Have you tried sitting down with her mother and telling her that although you have no intention of ending their relationship, that you need her support for the success of your impending marriage? And that that means the two of you need to be number one in each other's lives? Not the only, but yes, number one?

Can you have this conversation with the ground rules stated that you don't want to be yelled at, and will not shout at her? That you want the two of you to come together as two people who love your fiance with all their hearts?

Would your fiance's father be of any help?


----------



## Shaggy

Well, could you marry the mom instead ?
_Posted via Mobile Device_


----------



## EleGirl

For holidays insist on seeing your family as well. 

Either see both families on each holiday, or rotate holidays...

Thansgiving Early in day..........................Thanksgiving Later in day
XMAS Eve..............................................XMas Day
New Years Eve........................................New Years Day

And on New Years Eve... make it earlier in the evening with family, and late night with friends

Or some plan along those lines.


----------



## Dadof3

Is it me, or did he just alternate between call his significant other both fiance and wife. 

Is there some country / culture where it is the same thing? or are we getting a TROLL on this one?


----------



## ICouples

Hi! I had a very similar issue. My mother in law used to be just the same. She used to call at all times just to speak about nothing and unload silly problems onto us.

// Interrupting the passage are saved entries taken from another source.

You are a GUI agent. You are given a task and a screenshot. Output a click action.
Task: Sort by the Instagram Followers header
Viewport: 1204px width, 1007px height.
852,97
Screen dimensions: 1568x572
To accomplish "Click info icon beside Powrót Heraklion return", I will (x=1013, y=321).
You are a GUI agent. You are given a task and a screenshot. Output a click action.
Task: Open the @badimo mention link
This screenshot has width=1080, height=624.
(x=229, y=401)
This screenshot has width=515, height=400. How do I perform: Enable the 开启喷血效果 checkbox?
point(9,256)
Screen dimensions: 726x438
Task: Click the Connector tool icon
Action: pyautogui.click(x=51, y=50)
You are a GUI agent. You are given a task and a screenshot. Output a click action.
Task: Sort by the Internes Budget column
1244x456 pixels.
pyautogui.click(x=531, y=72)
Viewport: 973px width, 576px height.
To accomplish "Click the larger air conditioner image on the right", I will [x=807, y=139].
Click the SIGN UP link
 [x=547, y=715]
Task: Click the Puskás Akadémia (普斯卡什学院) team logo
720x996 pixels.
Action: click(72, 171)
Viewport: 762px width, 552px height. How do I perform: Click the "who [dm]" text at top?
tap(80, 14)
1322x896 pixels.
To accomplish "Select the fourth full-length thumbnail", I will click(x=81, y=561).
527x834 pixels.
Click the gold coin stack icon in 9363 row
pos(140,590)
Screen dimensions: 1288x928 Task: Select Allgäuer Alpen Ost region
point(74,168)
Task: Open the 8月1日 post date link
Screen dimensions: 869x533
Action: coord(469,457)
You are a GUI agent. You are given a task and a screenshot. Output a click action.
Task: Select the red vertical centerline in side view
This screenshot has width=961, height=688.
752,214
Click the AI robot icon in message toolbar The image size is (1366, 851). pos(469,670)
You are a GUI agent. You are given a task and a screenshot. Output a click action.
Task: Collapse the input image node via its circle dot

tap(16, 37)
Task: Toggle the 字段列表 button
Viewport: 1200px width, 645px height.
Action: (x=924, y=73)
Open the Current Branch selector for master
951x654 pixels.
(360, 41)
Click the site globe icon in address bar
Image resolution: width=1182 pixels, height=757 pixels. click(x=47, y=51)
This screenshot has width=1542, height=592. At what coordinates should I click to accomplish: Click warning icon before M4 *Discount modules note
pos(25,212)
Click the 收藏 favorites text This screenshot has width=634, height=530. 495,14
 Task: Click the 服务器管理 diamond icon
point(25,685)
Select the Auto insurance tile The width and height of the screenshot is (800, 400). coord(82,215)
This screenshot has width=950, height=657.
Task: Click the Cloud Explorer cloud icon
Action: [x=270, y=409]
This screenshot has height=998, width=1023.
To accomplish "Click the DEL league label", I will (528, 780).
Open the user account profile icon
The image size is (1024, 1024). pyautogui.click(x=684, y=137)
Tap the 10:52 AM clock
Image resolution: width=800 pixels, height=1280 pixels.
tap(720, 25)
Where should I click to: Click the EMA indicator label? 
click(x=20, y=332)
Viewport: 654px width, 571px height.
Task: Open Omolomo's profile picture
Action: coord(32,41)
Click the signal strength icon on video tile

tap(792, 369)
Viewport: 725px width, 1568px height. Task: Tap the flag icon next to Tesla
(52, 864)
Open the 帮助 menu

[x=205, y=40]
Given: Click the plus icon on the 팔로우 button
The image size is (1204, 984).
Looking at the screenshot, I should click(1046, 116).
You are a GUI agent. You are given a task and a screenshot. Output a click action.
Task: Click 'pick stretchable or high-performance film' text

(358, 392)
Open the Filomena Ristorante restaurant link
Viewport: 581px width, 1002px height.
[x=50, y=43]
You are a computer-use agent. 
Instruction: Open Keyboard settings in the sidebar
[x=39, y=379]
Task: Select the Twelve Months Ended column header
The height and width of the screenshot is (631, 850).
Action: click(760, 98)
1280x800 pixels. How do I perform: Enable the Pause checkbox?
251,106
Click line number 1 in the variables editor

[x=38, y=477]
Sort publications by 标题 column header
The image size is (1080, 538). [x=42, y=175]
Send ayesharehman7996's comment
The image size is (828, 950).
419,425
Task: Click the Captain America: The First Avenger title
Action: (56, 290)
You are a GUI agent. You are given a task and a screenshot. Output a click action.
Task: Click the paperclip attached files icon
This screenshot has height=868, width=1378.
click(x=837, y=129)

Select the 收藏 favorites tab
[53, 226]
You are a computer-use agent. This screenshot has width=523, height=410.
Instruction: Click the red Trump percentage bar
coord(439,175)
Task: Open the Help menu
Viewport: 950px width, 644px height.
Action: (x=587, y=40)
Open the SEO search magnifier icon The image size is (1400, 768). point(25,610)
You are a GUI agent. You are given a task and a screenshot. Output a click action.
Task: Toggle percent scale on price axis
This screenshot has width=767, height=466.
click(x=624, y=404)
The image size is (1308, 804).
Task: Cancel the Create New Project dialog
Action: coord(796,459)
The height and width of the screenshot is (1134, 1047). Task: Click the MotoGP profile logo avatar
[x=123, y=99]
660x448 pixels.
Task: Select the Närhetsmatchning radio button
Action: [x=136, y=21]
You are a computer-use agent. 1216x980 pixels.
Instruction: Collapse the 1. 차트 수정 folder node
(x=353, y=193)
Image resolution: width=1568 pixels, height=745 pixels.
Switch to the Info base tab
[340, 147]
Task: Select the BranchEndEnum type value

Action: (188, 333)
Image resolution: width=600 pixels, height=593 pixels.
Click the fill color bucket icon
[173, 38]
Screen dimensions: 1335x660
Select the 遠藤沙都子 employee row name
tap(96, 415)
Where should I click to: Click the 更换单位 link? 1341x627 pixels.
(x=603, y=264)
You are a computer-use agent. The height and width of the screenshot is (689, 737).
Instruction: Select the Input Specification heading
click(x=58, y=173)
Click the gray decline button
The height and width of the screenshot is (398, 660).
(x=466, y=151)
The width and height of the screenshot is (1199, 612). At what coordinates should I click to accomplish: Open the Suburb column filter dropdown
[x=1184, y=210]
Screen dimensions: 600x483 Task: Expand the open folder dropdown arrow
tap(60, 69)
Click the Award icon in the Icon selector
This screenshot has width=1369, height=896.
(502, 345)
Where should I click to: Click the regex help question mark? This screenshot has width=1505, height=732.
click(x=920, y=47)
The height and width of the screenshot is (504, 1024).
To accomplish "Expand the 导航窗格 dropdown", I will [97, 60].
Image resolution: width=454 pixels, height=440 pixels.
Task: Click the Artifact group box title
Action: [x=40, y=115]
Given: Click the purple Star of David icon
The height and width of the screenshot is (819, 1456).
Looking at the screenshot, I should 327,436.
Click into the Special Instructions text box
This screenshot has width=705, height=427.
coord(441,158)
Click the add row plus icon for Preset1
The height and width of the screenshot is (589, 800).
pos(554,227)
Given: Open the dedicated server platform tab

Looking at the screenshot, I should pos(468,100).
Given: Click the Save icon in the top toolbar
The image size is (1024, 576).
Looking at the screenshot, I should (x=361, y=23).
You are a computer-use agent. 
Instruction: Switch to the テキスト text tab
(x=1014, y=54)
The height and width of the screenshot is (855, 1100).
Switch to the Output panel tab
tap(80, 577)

After a number of soft approaches (that didn't work), I took the bull by the horns and set a curfew for phone calls till 7 am and after 9 pm. 

The real breakthrough, though, was to buy a flat far away from where my mother in law and my wife's sister live. Just enough to discourage them to come on foot  

I must add that I am not proud of what I did (particularly regarding the curfew) but it was necessary. 

My wife started to appreciate the new no-nonsense life right away!


----------